ЗАДАНИЕ:
Перепишите слово в слово часть текста о русских моряках в Бразилии: начните с «В результате начальство» и закончите на «внимательно его разглядывая.».

ТЕКСТ ДЛЯ ЧТЕНИЯ:
--

Невыносимая для европейцев жара, в которой большинство участников похода оказались впервые, требовала изменения распорядка жизни на кораблях. Работы на открытом воздухе производились с четырех утра до десяти и после обеда с четырех до восьми. В другие часы работали или под палубой, или в палатках, устроенных на так называемом «Крысином острове» (там производились все «черные работы»: покраска, просмаливание и т. п.). Обедали в 11 часов, а с полудня до двух часов все спали. Ужин для команды начинался в восемь часов, а у офицеров в десять.
В одном из своих донесений М. П. Лазарев отмечал, что бразильскими военными кораблями командовали поступившие на бразильскую службу иностранцы. В частности, начальником одного из фрегатов был английский морской офицер сэр Джон Тейлор, бывший сослуживец Михаила Петровича во время пребывания на английском флоте и его добрый приятель. Его переход на бразильскую службу наделал в свое время много шума, вследствие требования Великобритании о его выдаче. Однажды М. П. Лазарев сказал ему, что некоторые дела, особенно покраску, очень затруднительно производить в палатке на «Крысином острове», так как туда постоянно ветром наносило пыль и песок. Сэр Джон ответил, что этому легко помочь и он готов испросить разрешение производить эти работы в мастерских бразильского адмиралтейства. А еще он добавил, что долг, как известно, «платежом красен» и русские могли бы помочь бразильцам в проведение работ на их судах, притом что труд этот, разумеется, будет оплачен. Нужда в корабельных мастерах у местных властей велика, объяснял англичанин, поскольку у них на флоте идет спешное перевооружение и император лично следит за этим, а в грамотных мастеровых ощущается явный недостаток.
В результате начальство над русскими мастеровыми получил мичман Завалишин. Вместе с ними он каждый день отправлялся на работу к бразильцам, а вечером там нередко бывал сам император Педру I. Он приезжал на маленькой лодке, одетый в белую куртку и панталоны, в широкополой соломенной шляпе. Он подолгу разговаривал с Завалишиным, а иногда по несколько раз объезжал русский фрегат «Крейсер», внимательно его разглядывая.
Очень добрые отношения установились у русских моряков и с членами императорской семьи, в частности, с супругой Педру I, императрицей Марией Леопольдиной, урожденной австрийской эрцгерцогиней и сестрой Марии Луизы, жены Наполеона I.
А вот еще один знак внимания к русским со стороны бразильского императора. Офицеры были приглашены им посмотреть церемонию крестин его дочери, донны Жануарии, родившейся 11 марта 1822 года.
Мичман Завалишин пишет об этом так: «Нам дали очень хорошее место, у самых перил эстрады, по которой шла процессия из дворца в собор, находящийся на той же площади, что и дворец. При этом случае мы могли подивиться богатству бразильской аристократии драгоценными камнями. Дамы высшего круга, участвовавшие в церемонии, простирали роскошь до того, что осыпаны были украшениями из драгоценных камней под цвет платья»{213}.

--

МАТЕРИАЛ:
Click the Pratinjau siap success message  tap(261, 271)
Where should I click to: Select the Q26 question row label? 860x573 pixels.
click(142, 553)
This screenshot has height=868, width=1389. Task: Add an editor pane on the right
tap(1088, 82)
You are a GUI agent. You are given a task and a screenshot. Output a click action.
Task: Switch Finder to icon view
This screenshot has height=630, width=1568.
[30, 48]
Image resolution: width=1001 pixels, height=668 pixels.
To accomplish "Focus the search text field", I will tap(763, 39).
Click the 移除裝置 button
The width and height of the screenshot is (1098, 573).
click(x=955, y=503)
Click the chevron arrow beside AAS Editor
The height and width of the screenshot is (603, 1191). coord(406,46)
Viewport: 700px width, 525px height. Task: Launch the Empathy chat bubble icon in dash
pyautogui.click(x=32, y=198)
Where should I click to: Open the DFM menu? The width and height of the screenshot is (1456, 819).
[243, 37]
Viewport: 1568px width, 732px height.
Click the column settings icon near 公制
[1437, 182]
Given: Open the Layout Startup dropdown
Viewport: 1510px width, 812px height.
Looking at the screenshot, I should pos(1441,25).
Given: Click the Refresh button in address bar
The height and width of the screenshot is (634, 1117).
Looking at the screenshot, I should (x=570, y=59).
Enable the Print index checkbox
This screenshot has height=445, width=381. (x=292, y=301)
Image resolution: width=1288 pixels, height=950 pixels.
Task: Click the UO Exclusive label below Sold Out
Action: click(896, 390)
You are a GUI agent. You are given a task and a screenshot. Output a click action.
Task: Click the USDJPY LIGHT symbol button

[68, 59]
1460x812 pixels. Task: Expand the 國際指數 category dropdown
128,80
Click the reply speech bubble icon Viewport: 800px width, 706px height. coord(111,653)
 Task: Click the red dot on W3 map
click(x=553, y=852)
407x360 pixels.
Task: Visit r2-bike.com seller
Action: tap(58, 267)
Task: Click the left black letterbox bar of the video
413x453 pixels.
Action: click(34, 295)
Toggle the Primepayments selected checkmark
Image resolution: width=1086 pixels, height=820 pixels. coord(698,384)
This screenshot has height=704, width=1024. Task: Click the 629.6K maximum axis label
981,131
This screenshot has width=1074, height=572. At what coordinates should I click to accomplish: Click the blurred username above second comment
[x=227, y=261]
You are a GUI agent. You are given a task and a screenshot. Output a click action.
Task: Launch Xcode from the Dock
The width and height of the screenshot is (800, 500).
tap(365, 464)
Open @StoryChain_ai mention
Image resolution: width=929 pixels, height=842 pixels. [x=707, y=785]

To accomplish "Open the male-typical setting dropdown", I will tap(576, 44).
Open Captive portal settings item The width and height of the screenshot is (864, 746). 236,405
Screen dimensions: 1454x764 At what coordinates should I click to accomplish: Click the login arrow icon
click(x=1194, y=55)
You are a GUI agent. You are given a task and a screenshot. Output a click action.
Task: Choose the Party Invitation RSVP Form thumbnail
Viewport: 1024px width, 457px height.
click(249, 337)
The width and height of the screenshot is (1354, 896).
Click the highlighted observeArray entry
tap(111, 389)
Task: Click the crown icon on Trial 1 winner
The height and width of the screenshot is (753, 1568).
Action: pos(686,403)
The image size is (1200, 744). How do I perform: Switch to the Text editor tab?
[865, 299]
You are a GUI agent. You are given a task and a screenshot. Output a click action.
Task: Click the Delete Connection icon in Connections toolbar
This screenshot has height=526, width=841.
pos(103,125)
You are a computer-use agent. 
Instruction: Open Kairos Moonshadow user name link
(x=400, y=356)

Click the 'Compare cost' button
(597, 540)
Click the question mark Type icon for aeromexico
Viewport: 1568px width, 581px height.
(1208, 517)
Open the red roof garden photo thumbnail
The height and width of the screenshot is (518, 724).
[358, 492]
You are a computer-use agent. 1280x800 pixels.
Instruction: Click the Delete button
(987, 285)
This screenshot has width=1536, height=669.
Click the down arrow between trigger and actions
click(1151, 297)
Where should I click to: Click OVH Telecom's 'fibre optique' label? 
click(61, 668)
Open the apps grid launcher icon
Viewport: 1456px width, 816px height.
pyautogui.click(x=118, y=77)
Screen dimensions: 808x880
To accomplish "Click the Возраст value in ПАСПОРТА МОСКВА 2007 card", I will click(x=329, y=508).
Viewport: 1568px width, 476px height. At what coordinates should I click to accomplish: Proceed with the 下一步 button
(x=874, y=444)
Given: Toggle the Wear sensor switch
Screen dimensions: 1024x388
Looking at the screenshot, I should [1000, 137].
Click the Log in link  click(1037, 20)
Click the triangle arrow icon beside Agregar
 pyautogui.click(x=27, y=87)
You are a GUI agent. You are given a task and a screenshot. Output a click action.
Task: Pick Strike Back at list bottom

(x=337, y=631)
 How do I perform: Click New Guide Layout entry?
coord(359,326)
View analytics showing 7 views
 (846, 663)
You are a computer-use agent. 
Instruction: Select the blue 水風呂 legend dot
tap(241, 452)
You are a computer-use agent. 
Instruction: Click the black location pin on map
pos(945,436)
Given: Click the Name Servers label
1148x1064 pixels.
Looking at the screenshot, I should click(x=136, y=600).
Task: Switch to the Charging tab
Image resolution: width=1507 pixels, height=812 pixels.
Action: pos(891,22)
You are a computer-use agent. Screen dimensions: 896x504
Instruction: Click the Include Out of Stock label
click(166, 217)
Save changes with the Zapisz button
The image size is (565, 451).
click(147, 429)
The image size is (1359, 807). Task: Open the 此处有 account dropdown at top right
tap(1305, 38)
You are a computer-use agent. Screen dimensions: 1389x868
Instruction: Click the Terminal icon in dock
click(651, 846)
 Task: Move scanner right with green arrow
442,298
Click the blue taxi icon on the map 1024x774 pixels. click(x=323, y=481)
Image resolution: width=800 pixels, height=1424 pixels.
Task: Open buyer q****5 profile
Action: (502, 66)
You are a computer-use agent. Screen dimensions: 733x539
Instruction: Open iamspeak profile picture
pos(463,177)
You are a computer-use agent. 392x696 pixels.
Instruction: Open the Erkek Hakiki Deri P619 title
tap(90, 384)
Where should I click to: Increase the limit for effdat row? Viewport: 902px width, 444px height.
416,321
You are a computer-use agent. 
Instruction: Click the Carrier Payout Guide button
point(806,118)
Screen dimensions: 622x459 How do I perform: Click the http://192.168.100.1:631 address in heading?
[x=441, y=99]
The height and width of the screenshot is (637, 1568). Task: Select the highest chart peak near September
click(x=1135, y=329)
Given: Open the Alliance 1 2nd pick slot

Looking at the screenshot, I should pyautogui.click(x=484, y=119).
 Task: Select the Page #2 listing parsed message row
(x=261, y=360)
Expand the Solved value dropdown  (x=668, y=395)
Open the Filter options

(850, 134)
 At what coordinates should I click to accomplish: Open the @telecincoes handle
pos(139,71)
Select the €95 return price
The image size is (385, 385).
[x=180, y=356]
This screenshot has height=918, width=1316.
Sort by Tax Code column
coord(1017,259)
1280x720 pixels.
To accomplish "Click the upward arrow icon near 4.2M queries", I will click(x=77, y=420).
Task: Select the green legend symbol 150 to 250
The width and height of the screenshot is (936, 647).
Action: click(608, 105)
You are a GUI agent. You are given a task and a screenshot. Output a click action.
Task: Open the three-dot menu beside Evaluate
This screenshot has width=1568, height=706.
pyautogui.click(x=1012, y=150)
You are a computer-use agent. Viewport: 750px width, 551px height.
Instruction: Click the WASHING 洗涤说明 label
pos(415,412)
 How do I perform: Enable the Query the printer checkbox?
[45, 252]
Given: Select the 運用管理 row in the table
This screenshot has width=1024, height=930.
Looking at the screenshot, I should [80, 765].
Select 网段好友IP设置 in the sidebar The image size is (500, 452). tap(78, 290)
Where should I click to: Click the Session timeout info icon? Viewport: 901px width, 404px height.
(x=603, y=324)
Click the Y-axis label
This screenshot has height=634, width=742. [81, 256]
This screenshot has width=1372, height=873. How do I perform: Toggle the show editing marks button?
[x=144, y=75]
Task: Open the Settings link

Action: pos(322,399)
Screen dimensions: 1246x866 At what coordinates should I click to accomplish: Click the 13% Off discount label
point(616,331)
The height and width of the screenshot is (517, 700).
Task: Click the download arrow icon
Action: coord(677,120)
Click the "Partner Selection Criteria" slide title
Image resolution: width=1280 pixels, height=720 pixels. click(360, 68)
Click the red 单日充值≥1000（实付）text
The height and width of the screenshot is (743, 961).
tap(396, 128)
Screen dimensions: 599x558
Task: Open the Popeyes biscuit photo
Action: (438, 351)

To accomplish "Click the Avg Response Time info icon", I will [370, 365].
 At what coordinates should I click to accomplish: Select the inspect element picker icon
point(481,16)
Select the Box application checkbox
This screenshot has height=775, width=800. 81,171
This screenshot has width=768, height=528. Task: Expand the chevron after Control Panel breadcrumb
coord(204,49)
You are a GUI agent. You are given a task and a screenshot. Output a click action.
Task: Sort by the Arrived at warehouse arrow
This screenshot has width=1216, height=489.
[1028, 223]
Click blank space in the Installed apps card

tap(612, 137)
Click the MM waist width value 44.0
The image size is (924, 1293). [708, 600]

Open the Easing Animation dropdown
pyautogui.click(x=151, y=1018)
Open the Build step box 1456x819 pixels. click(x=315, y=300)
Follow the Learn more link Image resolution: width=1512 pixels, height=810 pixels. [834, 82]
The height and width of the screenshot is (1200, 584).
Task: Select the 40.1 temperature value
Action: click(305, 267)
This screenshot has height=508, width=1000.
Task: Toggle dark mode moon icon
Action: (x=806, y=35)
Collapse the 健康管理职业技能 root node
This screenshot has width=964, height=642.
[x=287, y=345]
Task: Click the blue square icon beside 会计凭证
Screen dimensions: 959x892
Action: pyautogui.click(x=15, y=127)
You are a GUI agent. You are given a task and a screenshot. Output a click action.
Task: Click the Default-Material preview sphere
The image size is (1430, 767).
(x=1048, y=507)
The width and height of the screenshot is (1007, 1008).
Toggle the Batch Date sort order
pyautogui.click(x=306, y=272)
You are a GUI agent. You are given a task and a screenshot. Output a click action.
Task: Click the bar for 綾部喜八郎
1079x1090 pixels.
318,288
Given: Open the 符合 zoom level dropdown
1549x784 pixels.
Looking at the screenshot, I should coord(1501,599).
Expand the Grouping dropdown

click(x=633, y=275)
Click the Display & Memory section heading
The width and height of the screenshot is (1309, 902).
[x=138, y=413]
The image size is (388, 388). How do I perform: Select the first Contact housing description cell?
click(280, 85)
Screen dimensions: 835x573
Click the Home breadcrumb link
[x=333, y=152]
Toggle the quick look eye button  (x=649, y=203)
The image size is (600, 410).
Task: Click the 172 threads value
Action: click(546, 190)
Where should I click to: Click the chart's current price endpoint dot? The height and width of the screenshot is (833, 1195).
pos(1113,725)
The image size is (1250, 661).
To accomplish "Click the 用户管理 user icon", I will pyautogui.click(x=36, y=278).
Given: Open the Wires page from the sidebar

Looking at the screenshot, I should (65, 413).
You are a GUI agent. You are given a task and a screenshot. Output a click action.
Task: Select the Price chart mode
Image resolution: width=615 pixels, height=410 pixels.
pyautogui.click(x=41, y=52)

--

ОТВЕТ:
В результате начальство над русскими мастеровыми получил мичман Завалишин. Вместе с ними он каждый день отправлялся на работу к бразильцам, а вечером там нередко бывал сам император Педру I. Он приезжал на маленькой лодке, одетый в белую куртку и панталоны, в широкополой соломенной шляпе. Он подолгу разговаривал с Завалишиным, а иногда по несколько раз объезжал русский фрегат «Крейсер», внимательно его разглядывая.